Nepal’s skills for work training must meet the needs of the green economy, be inclusive for all Nepalis to grow the country’s talent pool and involve employers to meet labour market demand. These are the priorities being set out at a major conference, ‘Celebrating Impact’, recognising the innovation and best practice delivered by ten pioneering skills projects, held on Tuesday 19 July.
The event showcased skills development partnership models, delivered by the European Union-funded, British Council delivered Dakchyata project in the tourism, construction, and agriculture sectors. Launched in March 2020, they aimed to encourage closer engagement between public and private sector actors and develop new ways of working for the technical, vocational education and training (TVET) sector in Nepal.
The projects, known as Practical Partnership Pilot projects, have provided training for 3,734 learners (44% female, 41% aged 15-24 years old), with an estimated 70% of these trainees already employed or have established their own business. The pilots have worked with hospitality employers to meet the needs of the tourism sector; enhanced young people’s skills in commercial farming; and produced skilled labourers to meet needs in the construction sector.
Common to all pilots, and the reason for their dramatic success, has been:
- Prioritising the voice and needs of the private sector to develop job-ready trainees
- Increasing accessibility for groups traditionally underserved by TVET, such as women and marginalised caste and ethnic groups to boost incomes and grow the talent pool for employers
- Improving capacity for sustainable TVET provision through greener, climate-resilient, low-emission practices will provide the skills for the emerging green economy.

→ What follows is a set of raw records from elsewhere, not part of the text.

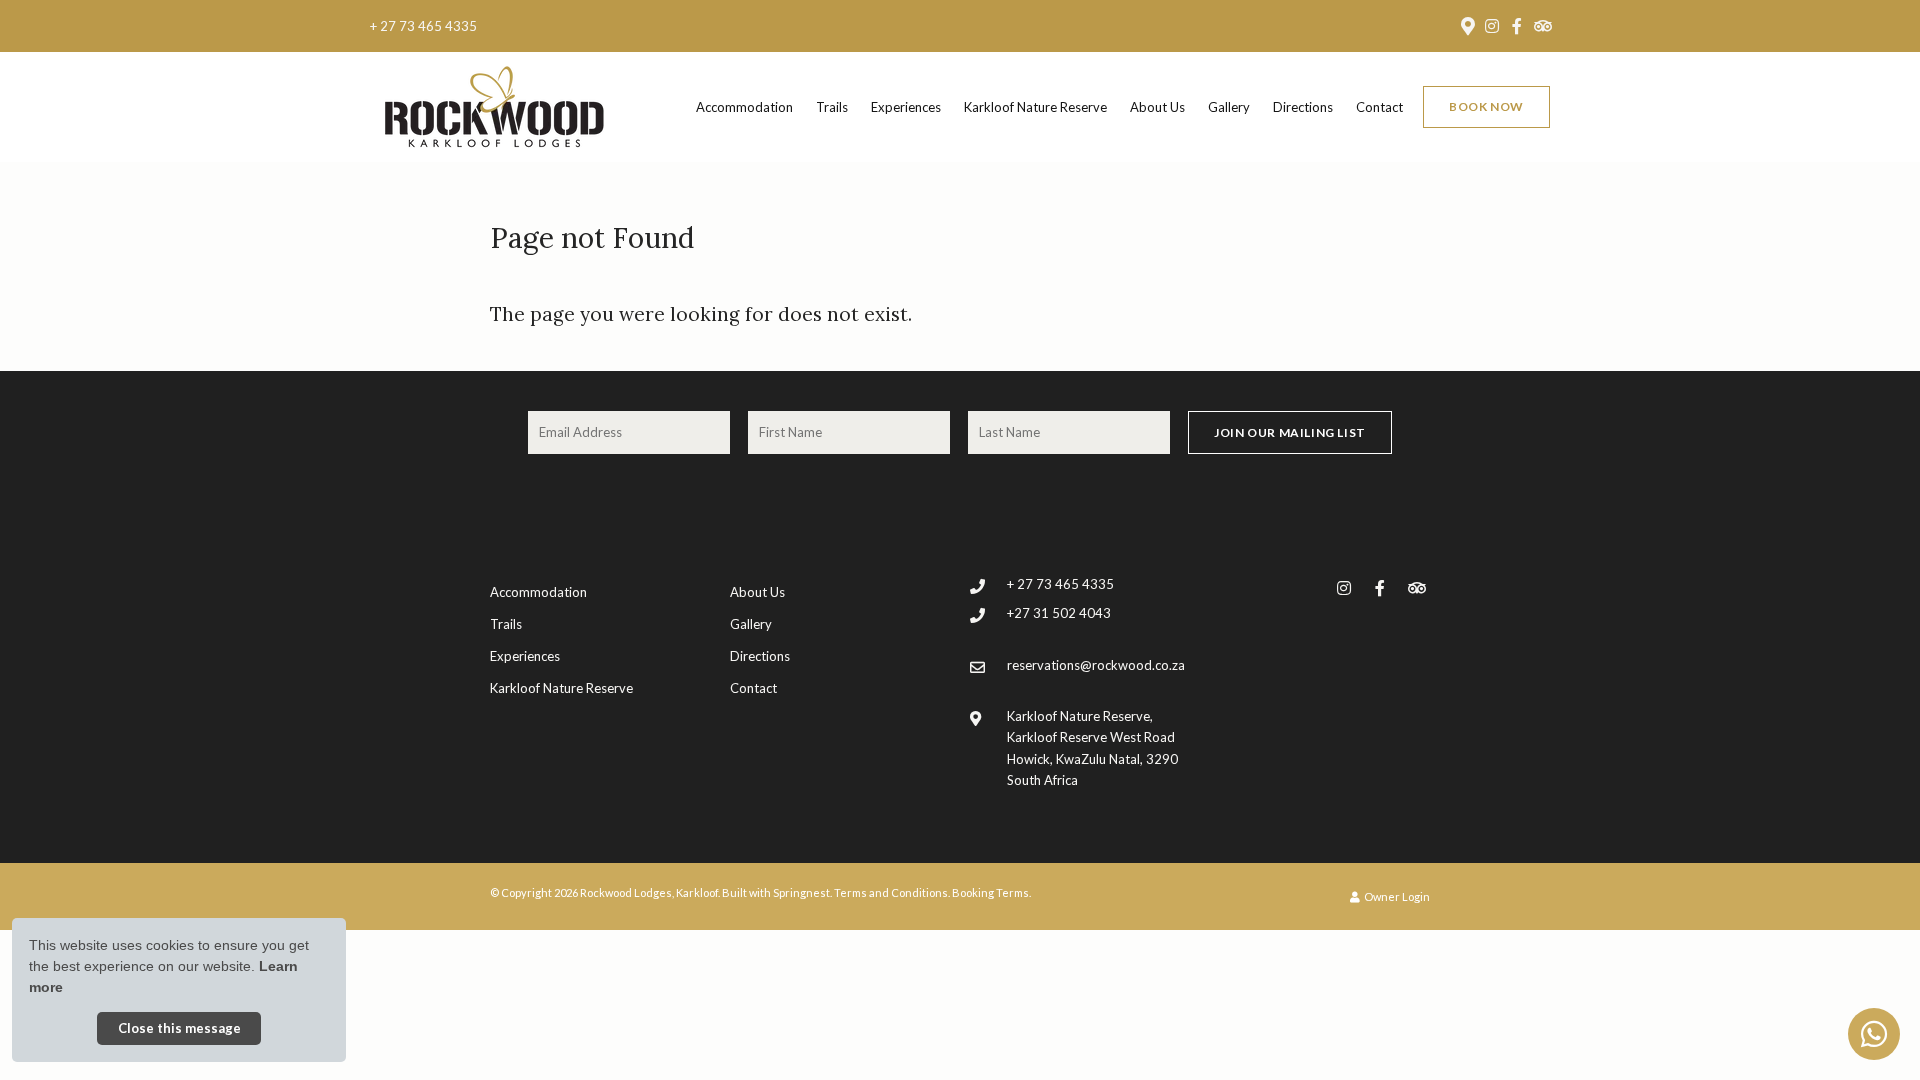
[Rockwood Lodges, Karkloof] (494, 105)
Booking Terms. (991, 892)
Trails (832, 107)
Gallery (1229, 107)
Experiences (906, 107)
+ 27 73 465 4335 (423, 26)
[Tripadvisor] (1542, 26)
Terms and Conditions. (892, 892)
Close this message (179, 1028)
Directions (1303, 107)
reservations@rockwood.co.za (1096, 665)
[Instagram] (1492, 26)
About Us (1157, 107)
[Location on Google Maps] (1467, 25)
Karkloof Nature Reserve (1035, 107)
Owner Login (1396, 896)
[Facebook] (1517, 26)
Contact (1379, 107)
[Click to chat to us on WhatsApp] (1874, 1034)
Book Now (1486, 106)
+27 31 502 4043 (1059, 613)
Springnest (801, 892)
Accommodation (744, 107)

At the celebration, Ms Eloisa Astudillo Fernandez, Deputy Head of Cooperation European Union’s, said “The impact of these pilots will be seen in new and better ways TVET providers work with employers and a transformation in the green skills and practices need for the economy of today and tomorrow. Only in this way will Nepal transition to a resilient economy that protects its natural resources, and withstands shocks whilst creating inclusive jobs and wealth in key growth areas.”
John Mountford, Dakchyata’s Team Leader, added “It is well established that effective TVET is defined by close links to employers and an understanding of demanded skills. Through our pioneering pilots, we developed and tested models to further bridge the gap between supply and demand by bringing employers into the conversation. We have created models that other skills providers can replicate, such as opportunities for on-the-job experience for trainees. In this way, we are showing how to future proof TVET, so it is effective in creating the right skills for Nepal’s growth and development.”
The first half of the event highlighted major learnings and impacts across four themes: collaboration, green implementation, inclusion and TVET models through selected grantee presentations while in the second half all practical partnership projects shared their experience at a “marketplace”.